OK....last try before someone else tame this bad horse.
Got this pedal from a fellow member here. According to 12frets this is a treble boost that has something for anyone.

I tried to add the pedal before/after another boost pedal, tried run it alone, tried run it before a Line6 pod...not the sound i like to get.

The best case was play it with POD, it sounds like a Tube Screamer without the sweetness. The worst case is with the new amp i just got today..way too much treble.

The problem is this pedal got too much treble, well, suggested by the type of the pedal I was expecting that, but not only that, it cuts off the bass and mid.

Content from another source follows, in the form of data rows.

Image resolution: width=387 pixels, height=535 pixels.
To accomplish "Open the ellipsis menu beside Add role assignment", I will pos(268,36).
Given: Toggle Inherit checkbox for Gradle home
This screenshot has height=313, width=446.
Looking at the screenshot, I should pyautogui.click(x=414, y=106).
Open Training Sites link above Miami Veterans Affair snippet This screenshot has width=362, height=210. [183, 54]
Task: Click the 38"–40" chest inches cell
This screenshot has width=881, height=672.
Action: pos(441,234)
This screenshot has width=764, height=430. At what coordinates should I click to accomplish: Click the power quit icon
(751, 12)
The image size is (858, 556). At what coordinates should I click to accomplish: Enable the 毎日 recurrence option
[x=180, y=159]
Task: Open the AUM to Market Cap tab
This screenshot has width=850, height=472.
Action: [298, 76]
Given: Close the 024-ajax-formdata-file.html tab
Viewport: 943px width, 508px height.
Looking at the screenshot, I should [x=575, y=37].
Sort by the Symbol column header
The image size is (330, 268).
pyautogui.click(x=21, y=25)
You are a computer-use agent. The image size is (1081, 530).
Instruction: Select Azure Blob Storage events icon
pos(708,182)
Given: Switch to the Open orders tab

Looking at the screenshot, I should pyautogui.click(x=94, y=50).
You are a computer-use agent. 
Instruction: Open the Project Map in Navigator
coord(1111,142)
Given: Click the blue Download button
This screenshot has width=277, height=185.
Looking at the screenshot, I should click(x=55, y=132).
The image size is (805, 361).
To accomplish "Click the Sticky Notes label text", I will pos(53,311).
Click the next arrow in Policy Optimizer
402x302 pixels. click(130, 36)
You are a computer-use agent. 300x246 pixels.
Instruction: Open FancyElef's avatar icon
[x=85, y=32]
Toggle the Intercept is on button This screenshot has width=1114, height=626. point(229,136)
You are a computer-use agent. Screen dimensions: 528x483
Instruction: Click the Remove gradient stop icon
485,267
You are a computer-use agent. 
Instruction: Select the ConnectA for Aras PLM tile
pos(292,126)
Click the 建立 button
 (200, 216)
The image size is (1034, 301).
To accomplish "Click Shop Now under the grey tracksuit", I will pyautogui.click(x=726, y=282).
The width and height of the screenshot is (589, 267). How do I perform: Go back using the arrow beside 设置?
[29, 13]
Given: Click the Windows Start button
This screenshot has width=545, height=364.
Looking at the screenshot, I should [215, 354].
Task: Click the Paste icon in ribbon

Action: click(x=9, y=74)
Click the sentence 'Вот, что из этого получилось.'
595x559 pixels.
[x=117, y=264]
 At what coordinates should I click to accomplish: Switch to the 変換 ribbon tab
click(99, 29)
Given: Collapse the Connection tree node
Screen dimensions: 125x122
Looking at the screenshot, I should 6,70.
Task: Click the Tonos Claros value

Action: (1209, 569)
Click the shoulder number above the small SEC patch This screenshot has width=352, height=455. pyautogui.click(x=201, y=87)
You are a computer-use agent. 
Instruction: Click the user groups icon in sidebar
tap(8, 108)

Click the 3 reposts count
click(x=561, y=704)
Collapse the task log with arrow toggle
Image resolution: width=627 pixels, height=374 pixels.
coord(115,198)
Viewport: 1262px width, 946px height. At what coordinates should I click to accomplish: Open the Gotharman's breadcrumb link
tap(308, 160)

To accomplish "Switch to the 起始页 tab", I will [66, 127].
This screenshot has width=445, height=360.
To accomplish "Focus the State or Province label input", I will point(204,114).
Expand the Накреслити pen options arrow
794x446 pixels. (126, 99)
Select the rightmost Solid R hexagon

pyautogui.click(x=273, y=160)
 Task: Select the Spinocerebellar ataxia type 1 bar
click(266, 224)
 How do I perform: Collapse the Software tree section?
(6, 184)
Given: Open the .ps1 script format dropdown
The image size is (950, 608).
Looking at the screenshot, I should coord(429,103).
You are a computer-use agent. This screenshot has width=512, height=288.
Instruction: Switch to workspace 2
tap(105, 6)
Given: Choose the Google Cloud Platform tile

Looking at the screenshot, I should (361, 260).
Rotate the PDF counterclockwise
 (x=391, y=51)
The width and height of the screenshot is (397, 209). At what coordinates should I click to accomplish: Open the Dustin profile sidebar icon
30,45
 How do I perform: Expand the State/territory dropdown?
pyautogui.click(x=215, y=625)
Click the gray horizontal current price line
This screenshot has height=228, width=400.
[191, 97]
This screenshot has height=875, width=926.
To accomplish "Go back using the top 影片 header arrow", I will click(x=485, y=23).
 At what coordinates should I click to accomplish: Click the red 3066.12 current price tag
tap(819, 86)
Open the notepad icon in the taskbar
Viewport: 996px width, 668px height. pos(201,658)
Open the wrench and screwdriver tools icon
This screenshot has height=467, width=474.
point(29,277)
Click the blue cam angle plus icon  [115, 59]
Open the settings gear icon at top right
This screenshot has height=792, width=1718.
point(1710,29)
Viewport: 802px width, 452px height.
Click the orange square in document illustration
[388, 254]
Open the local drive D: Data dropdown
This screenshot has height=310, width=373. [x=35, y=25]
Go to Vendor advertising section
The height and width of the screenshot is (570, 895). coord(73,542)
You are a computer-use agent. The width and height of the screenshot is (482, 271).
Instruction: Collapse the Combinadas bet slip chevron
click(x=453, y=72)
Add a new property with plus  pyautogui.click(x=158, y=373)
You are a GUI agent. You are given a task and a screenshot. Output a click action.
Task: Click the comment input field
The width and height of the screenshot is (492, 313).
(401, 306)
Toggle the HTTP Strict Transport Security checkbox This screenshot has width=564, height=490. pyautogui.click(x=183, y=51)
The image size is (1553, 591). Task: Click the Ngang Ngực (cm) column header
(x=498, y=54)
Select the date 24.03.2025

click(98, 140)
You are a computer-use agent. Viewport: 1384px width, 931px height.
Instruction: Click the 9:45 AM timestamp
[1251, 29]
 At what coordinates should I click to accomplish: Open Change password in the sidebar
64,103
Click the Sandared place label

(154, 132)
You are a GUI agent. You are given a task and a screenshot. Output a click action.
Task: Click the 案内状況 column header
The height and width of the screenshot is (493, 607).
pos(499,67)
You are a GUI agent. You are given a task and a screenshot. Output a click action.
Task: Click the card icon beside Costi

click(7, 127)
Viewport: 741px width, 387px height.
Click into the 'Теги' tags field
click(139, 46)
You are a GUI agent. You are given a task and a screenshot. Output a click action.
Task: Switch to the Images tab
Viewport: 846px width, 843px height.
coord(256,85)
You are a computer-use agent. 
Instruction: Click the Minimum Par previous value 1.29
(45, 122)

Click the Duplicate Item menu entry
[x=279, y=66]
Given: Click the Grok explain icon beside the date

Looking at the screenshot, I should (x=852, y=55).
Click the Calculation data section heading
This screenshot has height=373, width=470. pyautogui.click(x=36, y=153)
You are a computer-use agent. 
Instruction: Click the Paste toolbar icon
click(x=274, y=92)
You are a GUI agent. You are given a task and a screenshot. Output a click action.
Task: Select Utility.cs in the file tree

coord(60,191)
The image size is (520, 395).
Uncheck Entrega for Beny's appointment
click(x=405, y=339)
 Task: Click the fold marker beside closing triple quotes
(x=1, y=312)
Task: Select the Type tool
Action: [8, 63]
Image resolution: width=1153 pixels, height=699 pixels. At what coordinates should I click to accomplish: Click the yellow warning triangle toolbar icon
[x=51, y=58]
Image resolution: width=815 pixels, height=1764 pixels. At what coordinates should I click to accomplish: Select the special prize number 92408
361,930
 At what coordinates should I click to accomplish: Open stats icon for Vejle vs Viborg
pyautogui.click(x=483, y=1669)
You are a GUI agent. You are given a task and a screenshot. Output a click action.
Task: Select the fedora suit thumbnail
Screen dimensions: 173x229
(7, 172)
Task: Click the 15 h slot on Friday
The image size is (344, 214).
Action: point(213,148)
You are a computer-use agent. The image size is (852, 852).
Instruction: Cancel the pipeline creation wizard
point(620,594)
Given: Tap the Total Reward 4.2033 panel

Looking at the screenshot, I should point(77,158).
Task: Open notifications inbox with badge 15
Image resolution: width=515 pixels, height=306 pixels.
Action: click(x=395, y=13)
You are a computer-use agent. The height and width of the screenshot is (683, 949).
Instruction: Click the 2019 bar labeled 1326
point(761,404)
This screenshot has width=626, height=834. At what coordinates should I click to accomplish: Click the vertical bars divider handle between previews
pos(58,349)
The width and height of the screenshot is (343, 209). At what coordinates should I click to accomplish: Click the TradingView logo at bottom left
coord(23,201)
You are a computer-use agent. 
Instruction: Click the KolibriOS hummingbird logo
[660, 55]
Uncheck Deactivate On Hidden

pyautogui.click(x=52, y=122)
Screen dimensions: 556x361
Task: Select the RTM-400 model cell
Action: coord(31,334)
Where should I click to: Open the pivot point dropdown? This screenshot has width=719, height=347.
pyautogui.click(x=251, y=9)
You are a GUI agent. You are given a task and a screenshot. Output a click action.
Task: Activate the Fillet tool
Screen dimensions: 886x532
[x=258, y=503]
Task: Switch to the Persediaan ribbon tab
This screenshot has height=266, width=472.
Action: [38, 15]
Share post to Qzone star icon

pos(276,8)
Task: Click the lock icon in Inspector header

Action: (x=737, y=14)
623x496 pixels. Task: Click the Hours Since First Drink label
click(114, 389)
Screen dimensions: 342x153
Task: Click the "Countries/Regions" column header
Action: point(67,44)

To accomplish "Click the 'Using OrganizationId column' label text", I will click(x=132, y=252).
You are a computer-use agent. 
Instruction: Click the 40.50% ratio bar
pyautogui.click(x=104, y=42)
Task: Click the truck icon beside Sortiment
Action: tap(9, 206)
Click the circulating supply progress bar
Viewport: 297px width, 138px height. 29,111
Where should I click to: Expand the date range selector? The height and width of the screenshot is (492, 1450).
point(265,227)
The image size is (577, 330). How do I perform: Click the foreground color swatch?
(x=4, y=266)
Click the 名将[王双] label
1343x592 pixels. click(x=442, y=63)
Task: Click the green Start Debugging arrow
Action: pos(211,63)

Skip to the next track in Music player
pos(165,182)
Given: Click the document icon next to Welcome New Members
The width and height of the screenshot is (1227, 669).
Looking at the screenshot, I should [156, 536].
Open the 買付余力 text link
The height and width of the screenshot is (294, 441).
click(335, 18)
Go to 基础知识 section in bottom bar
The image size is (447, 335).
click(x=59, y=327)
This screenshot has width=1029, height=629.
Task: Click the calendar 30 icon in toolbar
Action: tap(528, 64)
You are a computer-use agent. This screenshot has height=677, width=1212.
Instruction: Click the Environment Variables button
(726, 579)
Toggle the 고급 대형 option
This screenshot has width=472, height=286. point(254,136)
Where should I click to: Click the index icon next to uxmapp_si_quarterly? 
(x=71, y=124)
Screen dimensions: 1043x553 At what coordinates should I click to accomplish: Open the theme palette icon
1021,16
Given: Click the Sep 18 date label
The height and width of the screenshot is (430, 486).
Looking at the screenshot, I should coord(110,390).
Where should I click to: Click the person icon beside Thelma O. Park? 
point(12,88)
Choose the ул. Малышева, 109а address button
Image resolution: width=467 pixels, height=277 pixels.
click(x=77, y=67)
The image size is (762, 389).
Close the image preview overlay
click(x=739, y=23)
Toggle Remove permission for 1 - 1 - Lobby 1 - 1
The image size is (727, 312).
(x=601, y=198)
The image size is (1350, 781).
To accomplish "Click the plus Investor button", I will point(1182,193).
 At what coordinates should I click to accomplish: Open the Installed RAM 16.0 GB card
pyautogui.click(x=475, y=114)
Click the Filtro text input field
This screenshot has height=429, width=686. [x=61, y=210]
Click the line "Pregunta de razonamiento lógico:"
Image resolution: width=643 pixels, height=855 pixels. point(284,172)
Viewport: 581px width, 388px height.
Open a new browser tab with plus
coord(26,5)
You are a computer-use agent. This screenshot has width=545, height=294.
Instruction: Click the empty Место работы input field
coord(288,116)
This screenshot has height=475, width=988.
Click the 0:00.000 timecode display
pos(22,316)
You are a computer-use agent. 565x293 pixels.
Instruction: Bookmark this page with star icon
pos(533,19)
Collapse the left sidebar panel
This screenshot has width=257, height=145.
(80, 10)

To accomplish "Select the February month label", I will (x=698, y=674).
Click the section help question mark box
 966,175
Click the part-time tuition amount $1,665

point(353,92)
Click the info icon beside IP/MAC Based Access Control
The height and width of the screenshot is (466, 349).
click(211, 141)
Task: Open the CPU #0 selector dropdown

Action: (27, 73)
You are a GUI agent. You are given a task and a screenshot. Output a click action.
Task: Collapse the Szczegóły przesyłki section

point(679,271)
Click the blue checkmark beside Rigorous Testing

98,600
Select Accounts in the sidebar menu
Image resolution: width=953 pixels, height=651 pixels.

The sound is too sharp and dry. I tried turn down the volume and tweak the tone knob to get a sweet sound and failed.

So my questions here for anyone who's experienced with this pedal:
1. Whats this pedal for? i mean seriously, its not the ordinary treble boost I ever tried.
2. How to get a good sound?
3. What guitars/amps/pedals you ever tired with this pedal gave you a good sound?

It just has one knob i thought it would be simple.

Thank you. Any suggestion will be appreciated.


----------



## keto (May 23, 2006)

Well, my advice will NOT be the be all end all. I had the Keeley version recently, didn't hang onto it long, and haven't owned another one. So, with a grain of salt and for what it's worth......

It will always sound best thru an already overdriving amp. To use it alone to get your overdrive (you haven't said you do, just in case tho) is generally not going to give pleasing results.

The one I had sounded GREAT with a Marshall, really good but a little too loud for my VibroChamp, and like absolute CRAP thru my Hiwatt, which was the amp I bought it to use with in the first place. So, sample size of 1, I say they don't necessarily sound good with every amp. What amp did you get today?

Also, Keeley and many other builders put 2-way or 3-way EQ switches on them, to bring back in some mids and bottom so it doesn't just scream all top end.


----------



## hollowbody (Jan 15, 2008)

Which version do you have? I have one of the older red ones and that has a toggle to switch between flat and treble boost. That being said, I always used it in the treble boost position. 

Like Keto said, you should be using it to complement a drive sound you already have and like. I used it a lot with my OCD. For a while the OCD was the only dirt pedal on my board and I would use the N.O.B. to goose the amp a bit for solos. In the treble position, it really helped cut through the mix. In this application, the pedal was great.

If you're going to be using it as the only thing giving you the beans, then you'd definitely have to have your amp a little crunchy to begin with. Btw - what amp are/were you running this with?


----------



## zjq426 (Aug 23, 2009)

The amp i got yesterday is Blackheart little giant 5. Its single-ended and after reading your suggestions Im sure its not working well with the NOB.

I tried it with my friend's XTC on all channels, but not with any other pedal. Simply not pleasing.

I guess the answer is i have to use it with a dirty pedal with a crunchy amp??
Then maybe its not for me.. 

btw I got the version 2 i guess, it doesnt have the switch, just a knob. 

Thanks everyone!


----------



## Solid_Gold_Soundlabs (Sep 20, 2006)

Hi, 

i designed the pedal to get that early UK blues/rock tone....think bluesbreakers, early sabbath, queen etc. The pedal sounds best using humbuckers as single coils thin out too much when using treble boosters. Treble boosters also sound best when pushing a tube amp as the amp itself will fatten up balancing out the tone. I personally prefer using mahogany bodied guitars (SG/Les Paul style) through JTM45, AC30 or low wattage amps thank can easily be cranked.

if you have any specific questions regarding the pedal, feel free to drop me a line and i'll be more than happy to help you out!

Cheers, 
Greg


----------



## Solid_Gold_Soundlabs (Sep 20, 2006)

Also, the pedal is designed to have a dirty tone, it clips on its own.


----------